The classification scheme used to arrange the American Antiquarian Society's holdings is unique to this library, and reflects both the growth of the collections and the evolution of techniques in providing access to materials. In cataloging and shelving its holdings, the Society distinguishes between its early American imprints and other materials. That distinction is reflected in the existence of two alphabetized card catalogs at AAS, the Imprints Catalog and the General Catalog. In the online catalog, this distinction is not explicit, but users may limit searches by date and place of publication.

Most American materials through 1820 are fully cataloged, although a substantial number of federal and state documents from the first two decades of the nineteenth century remain uncataloged. The greatest portion of AAS holdings before 1821 may be found in the Dated Books, Dated Pamphlets, Almanacs, and Broadsides collections; additional materials are located in the Reserve, First Editions, and Bindings collections, as appropriate. These are not classified collections; that is to say, their arrangement on the shelves is not according to a system based on analysis of the content of the work.
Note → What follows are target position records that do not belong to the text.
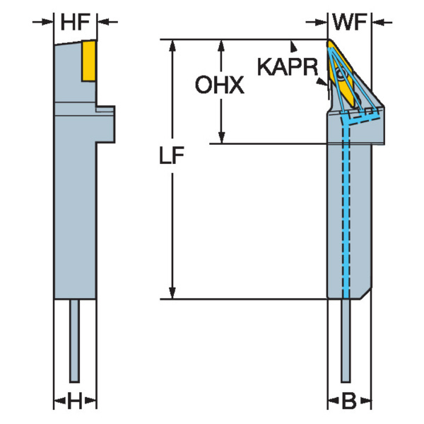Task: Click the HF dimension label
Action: click(x=76, y=23)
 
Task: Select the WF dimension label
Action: click(x=351, y=23)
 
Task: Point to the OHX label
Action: click(x=219, y=87)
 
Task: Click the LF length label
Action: click(x=172, y=160)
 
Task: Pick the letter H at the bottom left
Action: click(x=75, y=403)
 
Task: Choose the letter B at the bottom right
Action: click(x=349, y=403)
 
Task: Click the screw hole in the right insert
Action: click(x=341, y=73)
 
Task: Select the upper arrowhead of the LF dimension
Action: click(x=172, y=45)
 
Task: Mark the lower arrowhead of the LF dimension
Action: click(x=172, y=291)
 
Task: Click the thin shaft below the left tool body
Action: click(x=75, y=339)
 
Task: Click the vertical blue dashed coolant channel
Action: click(x=346, y=212)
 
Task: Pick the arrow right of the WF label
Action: click(x=383, y=23)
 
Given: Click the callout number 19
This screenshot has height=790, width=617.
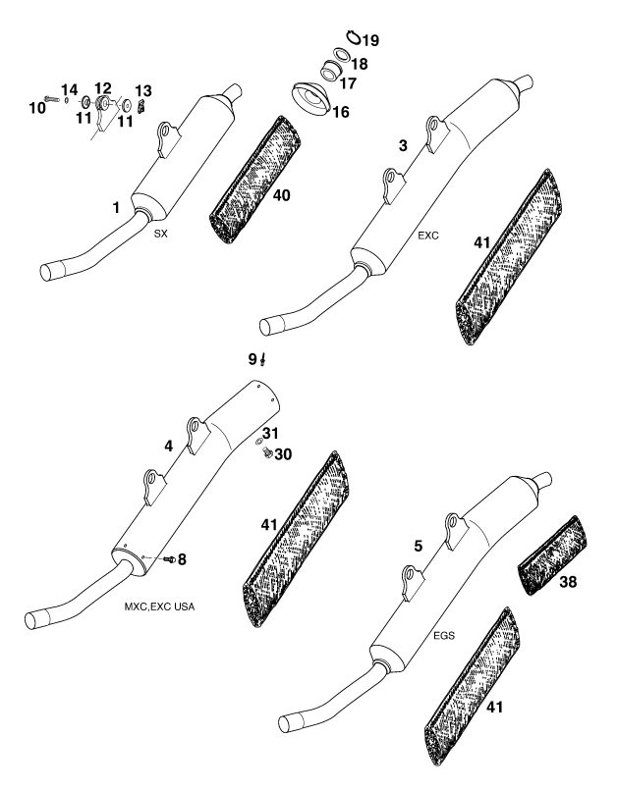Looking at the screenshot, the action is click(370, 40).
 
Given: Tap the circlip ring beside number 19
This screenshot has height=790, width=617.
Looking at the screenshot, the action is click(354, 36).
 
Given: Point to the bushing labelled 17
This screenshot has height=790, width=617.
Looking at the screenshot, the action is click(331, 70).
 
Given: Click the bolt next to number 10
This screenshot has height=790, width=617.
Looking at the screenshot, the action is click(51, 99).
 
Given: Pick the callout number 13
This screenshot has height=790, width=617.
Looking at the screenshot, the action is click(143, 90).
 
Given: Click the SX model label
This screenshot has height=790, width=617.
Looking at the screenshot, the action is click(160, 234).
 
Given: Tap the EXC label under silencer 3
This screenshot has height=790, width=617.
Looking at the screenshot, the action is click(428, 236).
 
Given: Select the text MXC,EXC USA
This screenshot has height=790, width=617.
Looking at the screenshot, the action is click(159, 606).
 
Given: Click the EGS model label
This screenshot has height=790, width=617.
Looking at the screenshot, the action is click(444, 636).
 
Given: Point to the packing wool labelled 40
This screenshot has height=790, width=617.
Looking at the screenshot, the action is click(254, 180).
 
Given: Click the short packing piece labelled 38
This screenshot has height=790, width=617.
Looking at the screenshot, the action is click(552, 554).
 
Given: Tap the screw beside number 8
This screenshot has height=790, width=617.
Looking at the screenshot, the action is click(170, 559).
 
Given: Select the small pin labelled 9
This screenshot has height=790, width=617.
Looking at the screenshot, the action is click(263, 360).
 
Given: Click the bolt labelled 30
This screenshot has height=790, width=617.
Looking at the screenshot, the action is click(267, 453).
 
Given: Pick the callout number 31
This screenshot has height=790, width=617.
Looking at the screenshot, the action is click(270, 433).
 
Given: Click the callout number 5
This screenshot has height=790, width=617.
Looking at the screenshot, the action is click(419, 546).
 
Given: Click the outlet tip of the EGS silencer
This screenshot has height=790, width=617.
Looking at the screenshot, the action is click(543, 479).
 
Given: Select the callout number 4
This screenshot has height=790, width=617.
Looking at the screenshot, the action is click(169, 446).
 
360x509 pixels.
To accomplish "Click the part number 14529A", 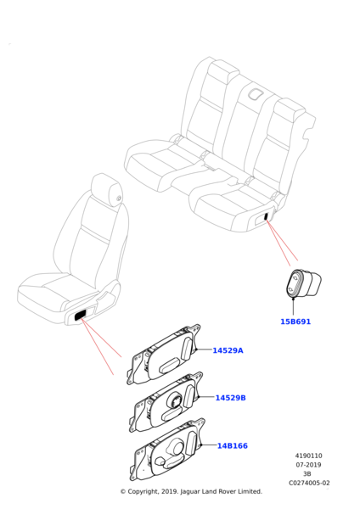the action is click(228, 350).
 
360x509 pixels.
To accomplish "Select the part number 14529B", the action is click(231, 398).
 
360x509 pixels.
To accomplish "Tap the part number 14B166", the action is click(233, 445).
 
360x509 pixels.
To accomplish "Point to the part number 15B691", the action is click(295, 322).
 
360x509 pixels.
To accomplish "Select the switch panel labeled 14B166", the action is click(167, 450).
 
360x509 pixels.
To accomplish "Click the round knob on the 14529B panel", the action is click(174, 401).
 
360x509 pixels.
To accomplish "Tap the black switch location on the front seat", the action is click(81, 315).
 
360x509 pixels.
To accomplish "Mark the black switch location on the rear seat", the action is click(266, 215).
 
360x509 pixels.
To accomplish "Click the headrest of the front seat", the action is click(107, 189).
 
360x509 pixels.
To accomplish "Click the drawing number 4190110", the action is click(309, 456).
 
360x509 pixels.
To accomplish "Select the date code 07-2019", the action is click(309, 465).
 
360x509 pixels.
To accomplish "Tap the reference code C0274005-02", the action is click(309, 483).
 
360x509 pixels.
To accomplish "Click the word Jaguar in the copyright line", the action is click(191, 492).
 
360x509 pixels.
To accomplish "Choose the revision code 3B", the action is click(307, 474).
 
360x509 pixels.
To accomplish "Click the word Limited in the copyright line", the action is click(250, 491).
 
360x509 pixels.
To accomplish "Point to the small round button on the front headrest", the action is click(118, 198).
The Dated Books, Dated Pamphlets, Bindings, and First Editions collections are arranged by author; the Reserve and Broadsides collections are arranged by date of publication; and Almanacs are shelved according to place of publication.

Most of the Society's holdings for the years 1821-1840 are fully cataloged. Consult the page "collection access" for fuller information on particular collections.

For materials printed after 1840, or printed outside the United States, the picture is more complicated still. There exist at the Society many discrete uncataloged collections, each separately shelved and identified by collection name. Such collections tend to be defined either by the physical format (e.g., broadsides, pamphlets) or by the genre of the material (e.g., canal and railroad reports or trade catalogs). In some cases, checklists serve as finding aids.

For cataloged materials, a classification system, unique to the American Antiquarian Society, was devised by Clifford K. Shipton, then our librarian. Shipton created a number of classes (e.g., Genealogy, Local History, Biography, Printing History) tailored to the Society's holdings and collecting interests. The initial letters assigned to these classes are often derived from the Library of Congress classification system; the resemblance to the LC scheme ends there. The arrangement of materials within each class is dictated by the materials classed there. Biographies, for example, are shelved by the subject of the work, then by author; local histories by state, then by county, city, or town; and the classification for works on religion is divided into sections representing the various denominations reflected in the Society's holdings.

The Society's General Catalog provides access to cataloged materials printed after 1820. (The user of the catalogs must bear in mind, however, that some materials from the 1820s are recorded in the Imprints Catalog, that access to the First Editions collection is provided in the Imprints catalog, and that the Genealogy collection has a catalog unto itself.) It has been observed that a history of cataloging might be written from the cards found in the General Catalog, where handwritten half-cards stand next to (and must be interfiled with) computer-generated cards. Cataloging rules have changed drastically over the years. At AAS, this means that the access provided by the catalog is inconsistent; for some works full access by author, title, series, and subject is available, while for others no more than a single, brief, handwritten entry will be found. At the Antiquarian Society, more than at most libraries, then, the assistance of the readers' services staff in interpreting the catalog is of critical importance to the reader.